Financial goals are milestones set along the road toward financial freedom. You need to keep these in clear view so that you can get ahead of the route. Without these goals and a clear-cut plan to meet them, you might just end up drifting away from the highway, stop mid-track, or go back to where you started.
Goals, financial or not, can be short-term or long-term. It is easy to say, “I will be financially stable by age 30,” but how will you make that possible? There are a lot of things to consider and think about. Below are the key steps that you can take to be able to form a steady financial plan.
1. Prioritize your goals – Anyone can say that they have goals. What spells the difference is how they prioritize these over the distractions and luxuries that can be put off for later. You must write down your goals and choose which ones you can and should accomplish first. To do this, you need to distinguish the difference between needs and wants. Needs are shelter, food, clothing (the basic ones), and utilities, for instance. Wants are the things you desire to have but you can actually live without for a time, such as a new cellphone, a huge LED 3D TV, and so on.

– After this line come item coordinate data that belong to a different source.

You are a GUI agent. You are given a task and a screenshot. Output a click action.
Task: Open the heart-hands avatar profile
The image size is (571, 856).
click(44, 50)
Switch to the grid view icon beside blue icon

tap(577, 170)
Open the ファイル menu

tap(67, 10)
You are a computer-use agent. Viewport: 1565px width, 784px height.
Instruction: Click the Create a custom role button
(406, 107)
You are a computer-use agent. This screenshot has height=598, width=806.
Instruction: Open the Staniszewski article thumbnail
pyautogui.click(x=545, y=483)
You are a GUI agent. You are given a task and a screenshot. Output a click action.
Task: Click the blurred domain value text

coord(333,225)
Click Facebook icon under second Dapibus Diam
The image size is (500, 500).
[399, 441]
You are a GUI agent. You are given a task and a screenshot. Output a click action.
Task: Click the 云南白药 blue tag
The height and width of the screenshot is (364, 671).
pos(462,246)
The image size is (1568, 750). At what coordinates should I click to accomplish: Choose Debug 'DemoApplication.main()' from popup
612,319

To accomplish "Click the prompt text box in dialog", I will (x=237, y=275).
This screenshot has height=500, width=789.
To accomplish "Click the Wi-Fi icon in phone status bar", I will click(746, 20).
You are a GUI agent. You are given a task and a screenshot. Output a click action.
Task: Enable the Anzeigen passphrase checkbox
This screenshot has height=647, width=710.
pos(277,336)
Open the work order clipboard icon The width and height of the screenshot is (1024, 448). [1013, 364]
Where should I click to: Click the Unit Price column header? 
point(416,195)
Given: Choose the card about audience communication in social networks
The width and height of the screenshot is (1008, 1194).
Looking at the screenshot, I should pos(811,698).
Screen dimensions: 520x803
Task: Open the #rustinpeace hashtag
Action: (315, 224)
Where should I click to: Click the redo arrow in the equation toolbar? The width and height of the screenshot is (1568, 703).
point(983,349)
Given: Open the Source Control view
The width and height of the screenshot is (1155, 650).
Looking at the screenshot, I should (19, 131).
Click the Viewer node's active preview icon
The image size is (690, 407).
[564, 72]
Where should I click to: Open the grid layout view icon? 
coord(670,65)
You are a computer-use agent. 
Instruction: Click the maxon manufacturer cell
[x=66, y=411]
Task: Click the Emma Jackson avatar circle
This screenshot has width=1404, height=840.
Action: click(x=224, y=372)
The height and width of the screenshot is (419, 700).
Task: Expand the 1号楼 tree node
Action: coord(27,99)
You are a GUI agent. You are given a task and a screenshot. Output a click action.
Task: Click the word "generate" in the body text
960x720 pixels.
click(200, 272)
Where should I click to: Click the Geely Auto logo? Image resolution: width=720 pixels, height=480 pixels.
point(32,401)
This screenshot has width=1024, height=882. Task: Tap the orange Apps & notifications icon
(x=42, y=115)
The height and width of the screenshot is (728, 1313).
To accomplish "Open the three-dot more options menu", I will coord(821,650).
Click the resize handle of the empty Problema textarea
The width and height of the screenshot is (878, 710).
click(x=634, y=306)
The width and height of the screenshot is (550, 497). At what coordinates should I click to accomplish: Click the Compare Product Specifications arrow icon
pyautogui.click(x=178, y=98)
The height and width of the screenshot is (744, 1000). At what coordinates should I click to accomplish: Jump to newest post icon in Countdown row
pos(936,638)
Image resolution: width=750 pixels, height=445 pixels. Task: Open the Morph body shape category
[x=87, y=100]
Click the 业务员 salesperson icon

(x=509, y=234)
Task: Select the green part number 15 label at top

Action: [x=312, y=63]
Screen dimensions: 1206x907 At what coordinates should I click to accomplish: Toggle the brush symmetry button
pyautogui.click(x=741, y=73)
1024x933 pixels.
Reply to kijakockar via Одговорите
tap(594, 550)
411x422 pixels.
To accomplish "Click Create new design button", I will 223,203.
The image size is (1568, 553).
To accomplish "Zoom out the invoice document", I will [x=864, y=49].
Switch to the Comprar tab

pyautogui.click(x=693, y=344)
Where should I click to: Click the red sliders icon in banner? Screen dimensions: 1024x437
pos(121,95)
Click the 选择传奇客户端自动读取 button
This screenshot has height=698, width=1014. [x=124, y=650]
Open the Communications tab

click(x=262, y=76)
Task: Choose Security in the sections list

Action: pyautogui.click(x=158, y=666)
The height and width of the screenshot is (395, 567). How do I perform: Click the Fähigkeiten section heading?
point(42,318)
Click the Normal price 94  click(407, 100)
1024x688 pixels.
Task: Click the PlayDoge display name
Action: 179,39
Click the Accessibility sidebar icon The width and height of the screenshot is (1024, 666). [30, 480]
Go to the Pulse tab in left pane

2. Make sure that your goals are SMART – Vague goals will never be fulfilled. Your plan should be made of SMART goals: S for Specific, M for Measurable, A for Attainable, R for Relevant, and T for Time-bound. You cannot dream to be a millionaire and stop there. You need to specify how you will become one.
3. Develop an action plan – Once you have set SMART goals, it is now time to create the action plan. How will you achieve your goals? Will you work more hours a day? Skip the morning coffee from the expensive café? Start paying off debts gradually instead of buying a new shirt? Write down your plan once they enter your mind and polish them once you’re ready.